There’s a cajón somewhere, that thump-thump heartbeat sound, and an old man tuning a guitar with the slowness of someone who knows no one’s going anywhere. Then flamenco just… happens. It doesn’t start. It erupts. Like it was always lurking in the smoke, waiting to be summoned. I’d seen flamenco before—in London. Sanitised. Ticketed. This? This felt like someone cracked the pavement and music poured out. The guitarist wasn’t even looking. Just was the guitar. The singer sounded like heartbreak had taken up permanent residence in her throat.

I got handed a plate. Didn’t ask. Migas—breadcrumbs and oil and sausage and magic. Cheeses with bite, ham that needed no explanation, stew that made me want to sit down and cry a bit, not from sadness, just from—god, I don’t know—being fed. Properly. And chestnuts in every form imaginable. Roasted, sugared, mashed into cakes. Chestnuts as religion.

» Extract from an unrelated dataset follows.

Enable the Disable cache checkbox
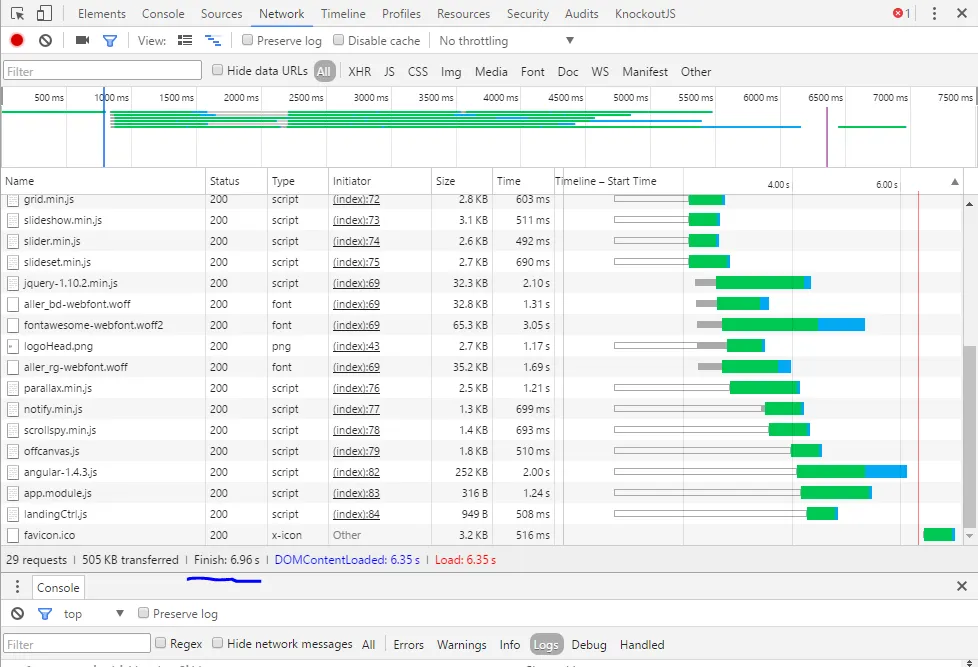Image resolution: width=978 pixels, height=667 pixels. [339, 40]
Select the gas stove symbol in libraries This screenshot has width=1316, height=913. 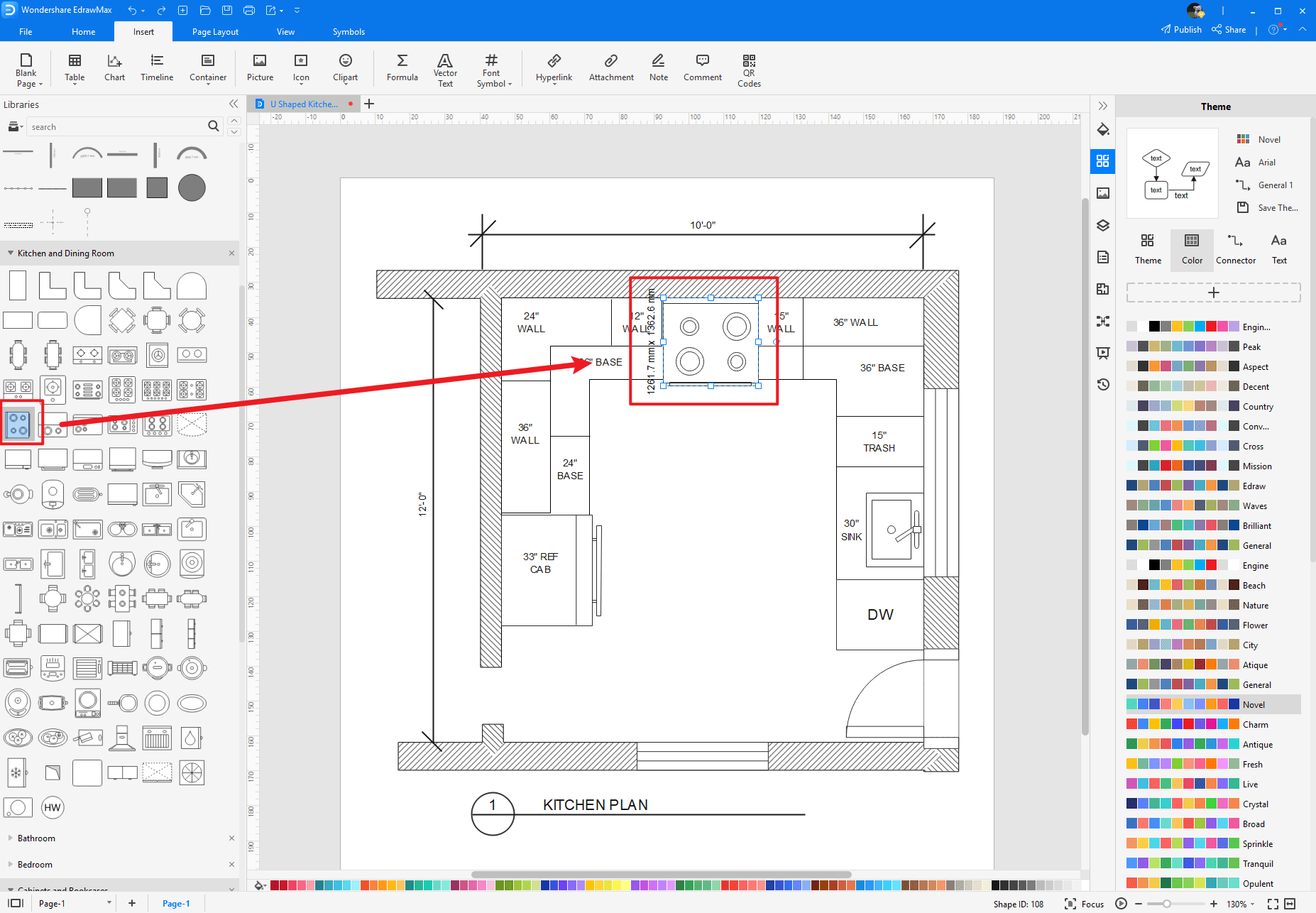click(18, 422)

And everyone’s eating. Together. You can’t not. If you try to hover on the edge, someone grabs your arm and pulls you in. No one lets you watch. You have to be in it. That’s the rule. Even if you didn’t realise it was a rule. It wasn’t the first time I’d been ambushed with kindness and carbohydrates – restoring my townhouse started with a doorframe and ended with stew.

At some point—time lost meaning—I ended up in a card game. Tute, apparently. I still don’t know how to play it. Nobody cared. I played terribly and still got clapped on the back like I’d saved someone’s dog. Another drink appeared. I didn’t ask. Another handful of chestnuts. Also didn’t ask.

Later, when the fire was all that was left and the square had thinned out and everything smelled like damp ash and burnt sugar, I just stood there. Couldn’t quite leave. One of the old men nodded at me—not a “bye,” just a “you get it now” kind of nod. I think I did.

In London, festivals were things you observed. Pictures you took. Experiences with wristbands. Here? You get absorbed. Chewed up by it all. Spit out smiling.

And this? This was just a chestnut festival. There’s more. Apparently loads more. God help me.